Some stores will waive shipping fees when you’re returning something bought online, by providing customers with a prepaid shipping label. Also, check and see if you can return an online purchase to a brick-and-mortar store, rather than pay shipping fees to mail it back to the warehouse. Stores like Macy’s, Target and REI honor that policy.
The online retailer with the most-generous return policy? Land’s End, says Marks, which lets customers “return anything at anytime,” even items that were hemmed or monogrammed.

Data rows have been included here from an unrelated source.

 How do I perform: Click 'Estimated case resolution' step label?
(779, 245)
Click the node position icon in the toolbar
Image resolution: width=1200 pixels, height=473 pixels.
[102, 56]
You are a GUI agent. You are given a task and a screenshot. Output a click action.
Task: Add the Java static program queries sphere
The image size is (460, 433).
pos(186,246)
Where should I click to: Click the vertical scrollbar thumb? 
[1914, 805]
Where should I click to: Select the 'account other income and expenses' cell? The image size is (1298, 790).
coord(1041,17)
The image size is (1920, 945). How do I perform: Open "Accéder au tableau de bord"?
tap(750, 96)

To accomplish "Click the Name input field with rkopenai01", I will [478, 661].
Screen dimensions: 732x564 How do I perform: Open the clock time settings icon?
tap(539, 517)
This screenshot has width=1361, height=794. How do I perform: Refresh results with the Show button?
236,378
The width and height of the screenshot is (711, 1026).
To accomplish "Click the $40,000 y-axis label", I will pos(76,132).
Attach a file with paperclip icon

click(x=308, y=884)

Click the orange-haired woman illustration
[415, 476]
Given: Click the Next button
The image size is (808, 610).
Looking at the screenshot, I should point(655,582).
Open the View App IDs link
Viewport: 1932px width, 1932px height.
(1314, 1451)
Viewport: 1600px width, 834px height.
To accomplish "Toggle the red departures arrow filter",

If you were caught up in the late-December avalanche of online gift buying, what was ordered might not have arrived by the “guaranteed” Dec. 25 delivery date. Both FedEx and UPS were surprised by a last-minute deluge of online purchasing that delayed their ability to deliver in time for Christmas. “Both have an on-time guarantee, but there’s a lot of weaseling,” said Dworsky. For instance, the wording may exclude guarantees for ground shipments between Dec. 15 and Christmas, the last 10 days of the holiday, “which doesn’t do consumers any good,” he said.
If your purchase arrived later than promised, it might be worth complaining or seeking a refund.
“Whoever made the promise of guaranteed delivery by Christmas, that’s who you need to contact,” said Dworsky, who noted that some stores, like Kohl’s, are giving out $25 gift cards to customers whose purchases didn’t arrive on time.
Overall, the first weeks of January can be an ideal time to wade back into retail stores with your returns, a period when clerks aren’t so harried and the waves of post-holiday bargain hunters have long gone.
“Chances are you’re not out of time, at least through the end of January,” Marks said.